Southern China extends from coastal areas inland, with precipitation gradually decreasing and site conditions deteriorating with the transition from SE to SW. Consequently, C. lanceolata becomes more narrowly distributed while the distribution of ponderosa pines expands. In terms of stand growth, C. lanceolata forests are largest in SE and smallest in SW, where growth slows with advancing stand age. This is primarily due to C. lanceolata’s preference for light, deep, loose and relatively fertile soil rich in humus (Huang et al., 2019). The SW region is home to extensive limestone and karst landscapes unsuitable for C. lanceolata (Farooq et al., 2019).
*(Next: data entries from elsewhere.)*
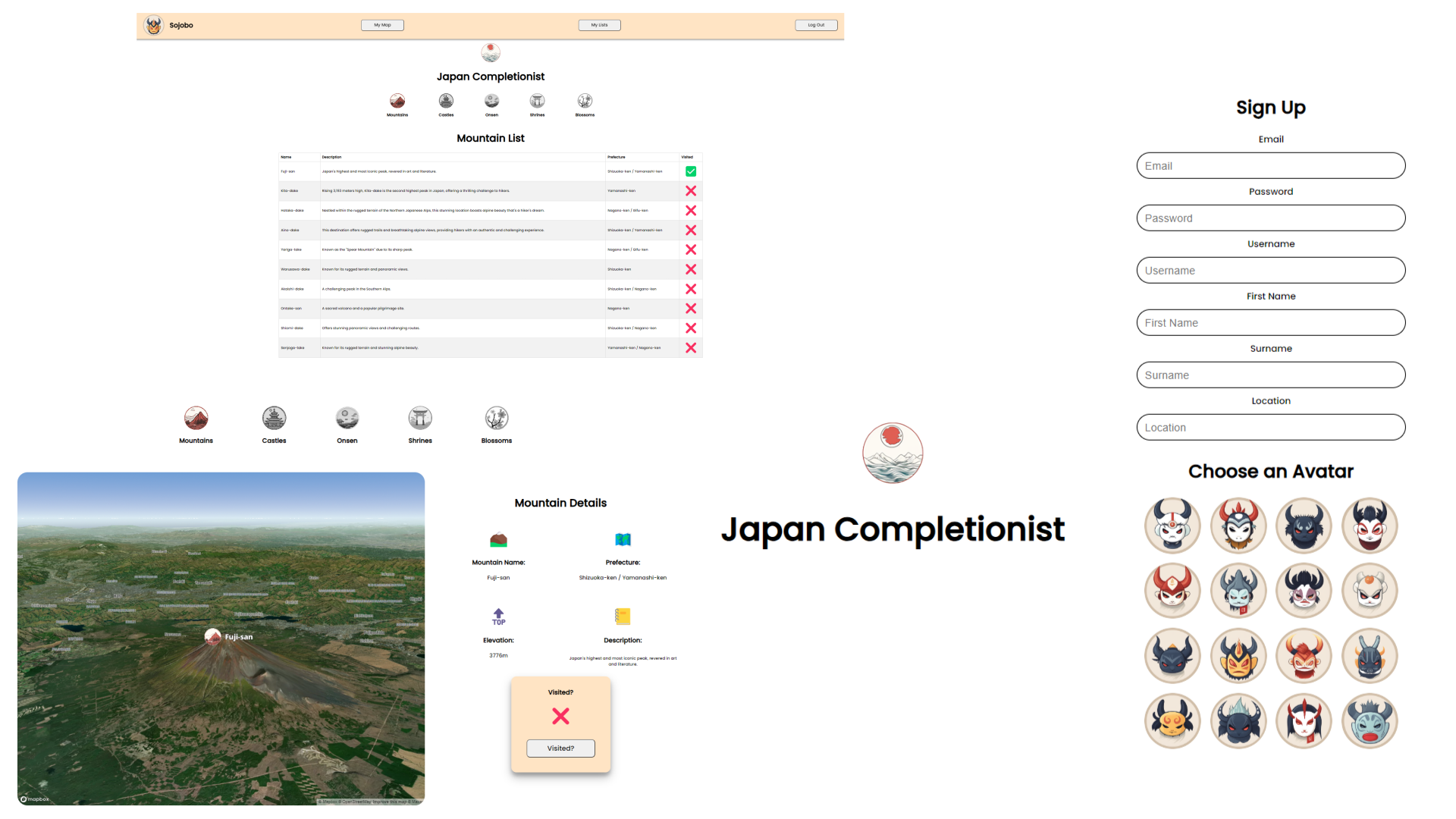1456x819 pixels.
Task: Open My Lists
Action: tap(599, 24)
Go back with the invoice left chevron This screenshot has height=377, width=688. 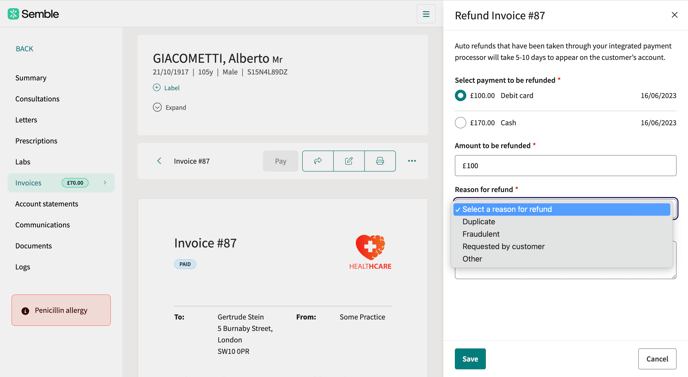(159, 161)
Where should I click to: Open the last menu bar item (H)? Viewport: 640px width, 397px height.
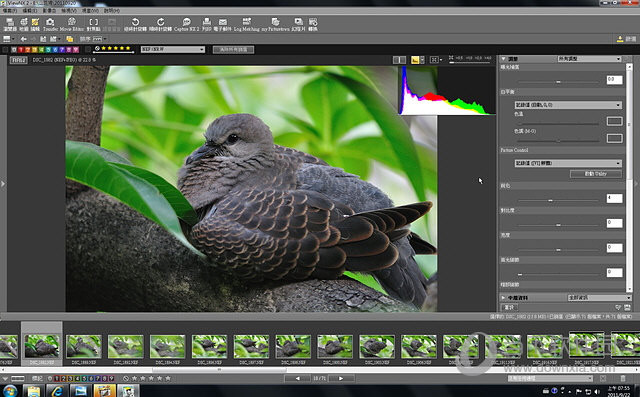pos(111,11)
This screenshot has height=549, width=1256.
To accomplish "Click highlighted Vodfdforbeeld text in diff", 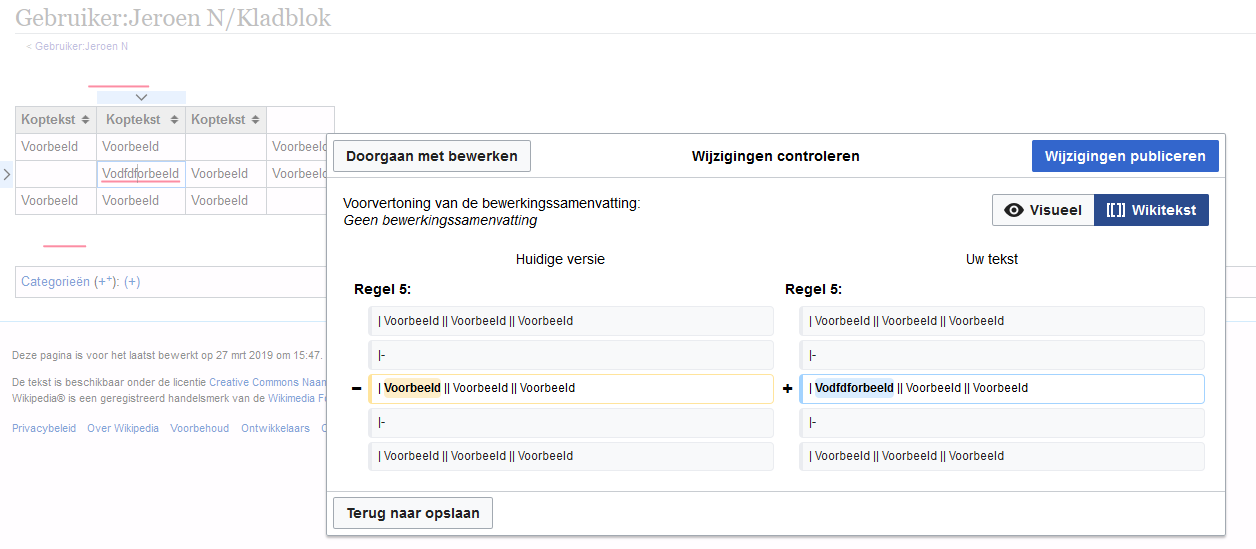I will pos(854,388).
In contrast, the warm and humid subtropical maritime and tropical monsoon climates of SE China are ideal for C. lanceolata. This species is also highly sensitive to precipitation, with previous work demonstrating that annual average precipitation, driest quarter precipitation, and coldest month temperature are the main environmental factors affecting its distribution (Chen et al., 2022; Feng, 2011). In contrast, P. massoniana prefers well-drained acidic soils and does not tolerate alkaline soils (Huang et al., 2015; Wang & Wang, 2008; Meng et al., 2021). The yellow and yellow-brown soil of the SW is well-suited for P. massoniana. Coastal lowlands, however, are alkaline due to seawater intrusion, and are thus unsuitable for P. massoniana. Climate and site conditions in SC China are intermediate between SE and SW regions and are relatively suitable for both P. massoniana and C. lanceolata forests.
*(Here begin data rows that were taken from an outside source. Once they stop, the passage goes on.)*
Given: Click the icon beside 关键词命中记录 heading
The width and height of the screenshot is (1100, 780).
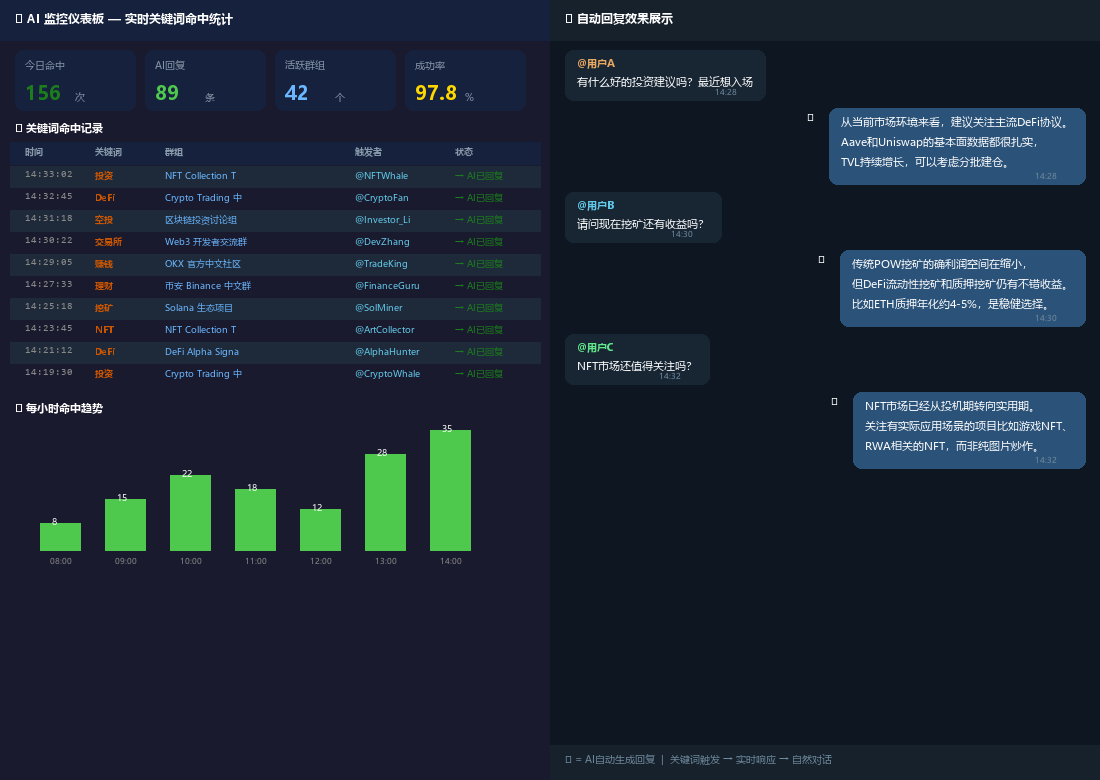Looking at the screenshot, I should [19, 128].
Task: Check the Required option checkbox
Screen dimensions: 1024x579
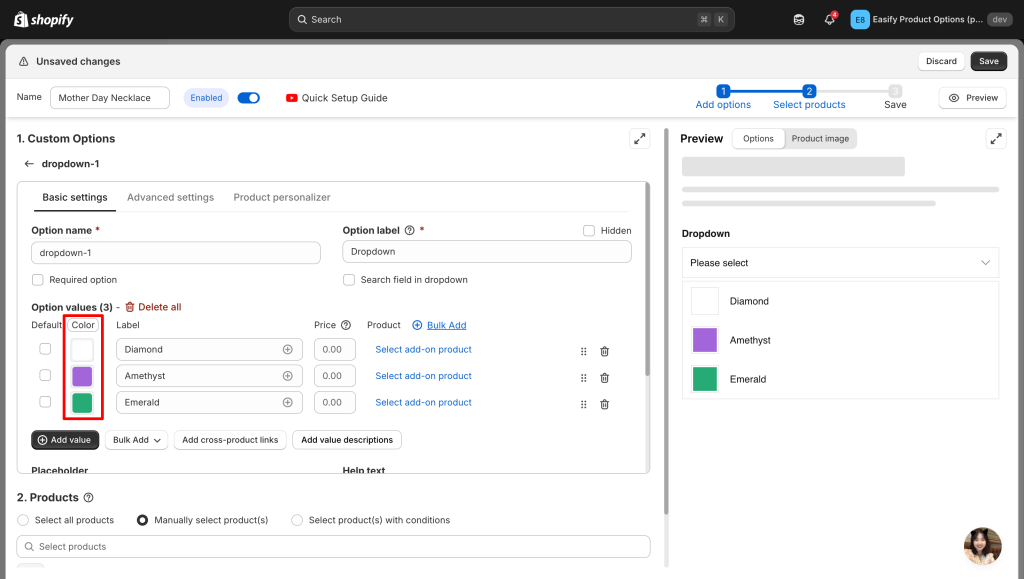Action: [x=38, y=280]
There are significant differences in volume growth between age groups for P. massoniana and C. lanceolata. In SW, both species have consistently higher annual volume growth, especially in the middle-aged stage, compared to SC and SE regions. Studies indicate that summer precipitation has a significant effect on P. massoniana during the near-mature forest stage (Ni et al., 2023), although middle-aged trees do not appear to suffer from water stress (Kang et al., 2017; Ettl & Peterson, 1995; Zhao et al., 2024). Conversely, summer heat slows both photosynthesis and growth rates (Huang, 2021). Similarly, C. lanceolata shows similar growth patterns to P. massoniana in middle-aged stands but these patterns diverge following the near-mature stage (Ali et al., 2019). Generally, C. lanceolata grows better under higher temperatures and rainfall (Qiao et al., 2022; Zhang et al., 2022a; Zhang et al., 2022b), and volume accumulation is higher in places with longer summer growing seasons (Yin et al., 2021; Zhang et al., 2017). Higher spring temperatures accelerate growth and corresponding volume (Zhao et al., 2024; Wu et al., 2022; Chen et al., 2013). This is consistent with our finding that annual and average volume growth is higher for C. lanceolata in SW compared to CS and SE for middle-aged forests. However, growth declines sharply in near-mature forests in SW and ultimately falls below that of SC and SE regions.
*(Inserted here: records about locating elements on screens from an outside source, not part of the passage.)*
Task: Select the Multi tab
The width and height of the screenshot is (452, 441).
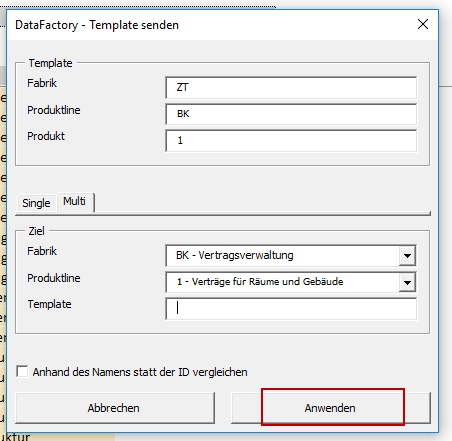Action: [x=75, y=202]
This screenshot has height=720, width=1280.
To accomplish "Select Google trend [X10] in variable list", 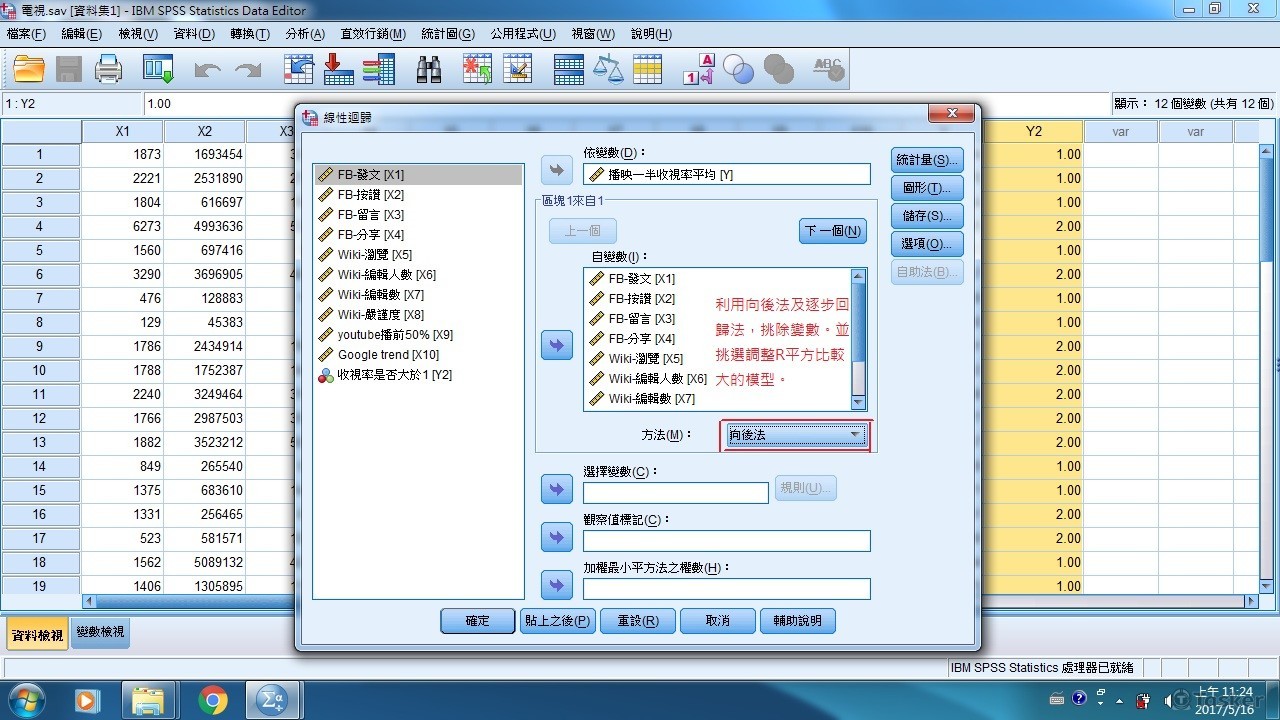I will click(388, 355).
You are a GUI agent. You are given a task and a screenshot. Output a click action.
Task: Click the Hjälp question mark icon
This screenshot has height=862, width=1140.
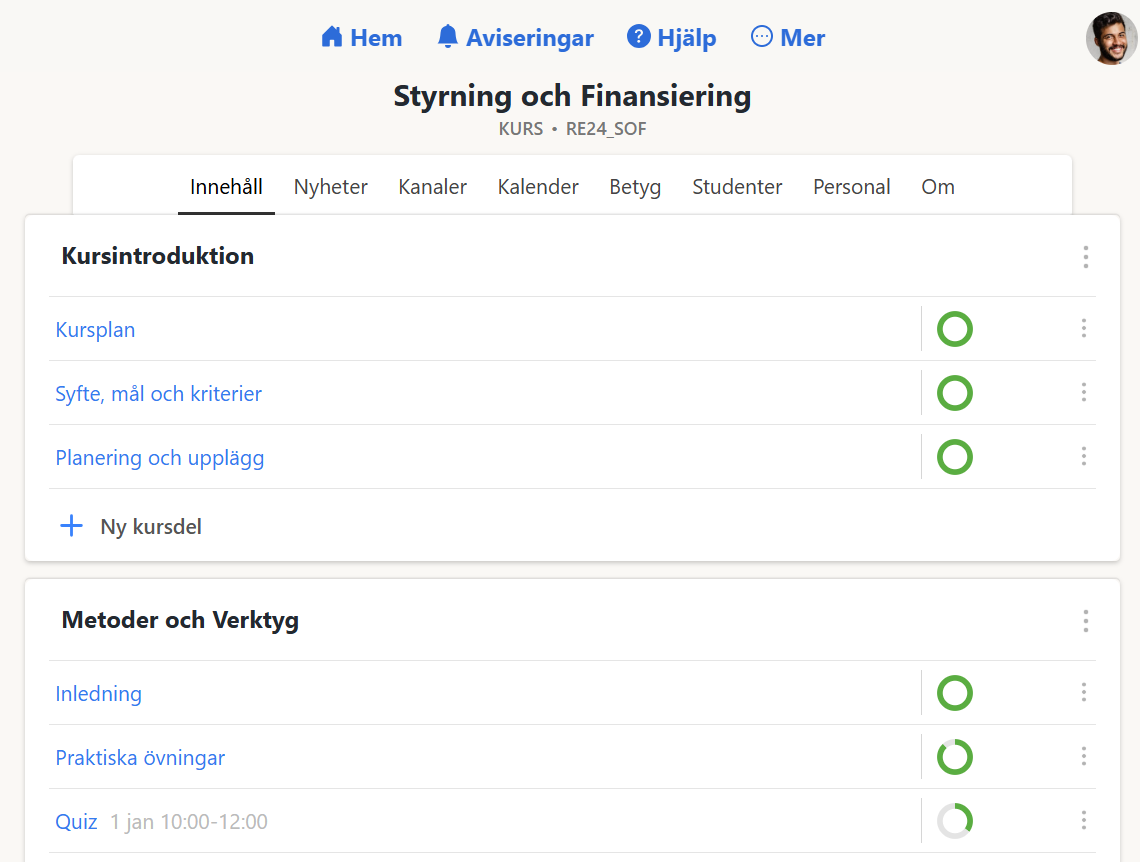coord(638,37)
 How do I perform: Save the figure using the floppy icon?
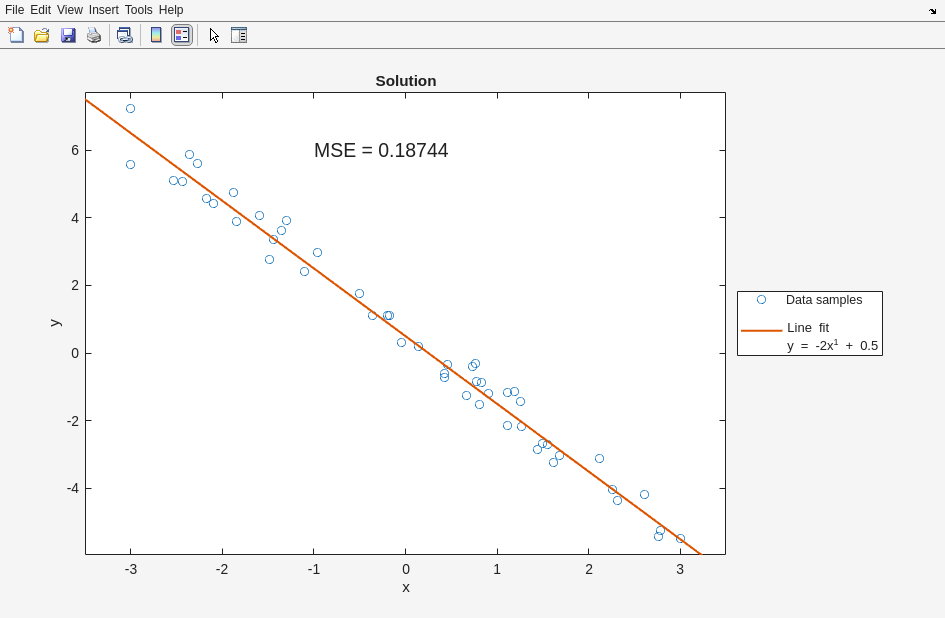click(x=68, y=35)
This study examined the growth patterns of C. lanceolata and P. massoniana across southern regions, explored the impact of climate and soil conditions on regional growth differences between the two tree species. SE has ample annual rainfall (>2,000 mm) and fertile acidic soil, both of which are optimal for the rapid growth of C. lanceolata. Such warm and humid conditions enhance both wood density and growth rate (Xie et al., 2024). In contrast, P. massoniana is better adapted to the Southwest’s relatively dry, acidic red soil, where the lower phosphorus levels and less fertile soil support root stability and growth under drier conditions (Hou et al., 2024; Guo et al., 2023). The combined influence of Southeast warmth and Southwest seasonal aridity contributes to the distinct regional adaptations of these species. Therefore, species selection and management strategies tailored to the ecological characteristics of each region are essential for sustainable forest resource development.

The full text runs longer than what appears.